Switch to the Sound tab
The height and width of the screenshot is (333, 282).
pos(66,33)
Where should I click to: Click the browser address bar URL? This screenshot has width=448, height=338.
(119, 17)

··········

- BRIEF -
Reproduce the records above word for word.

- REPLY TO THE TASK -
Switch to the Sound tab
The height and width of the screenshot is (333, 282).
pos(66,33)
Where should I click to: Click the browser address bar URL? This screenshot has width=448, height=338.
(119, 17)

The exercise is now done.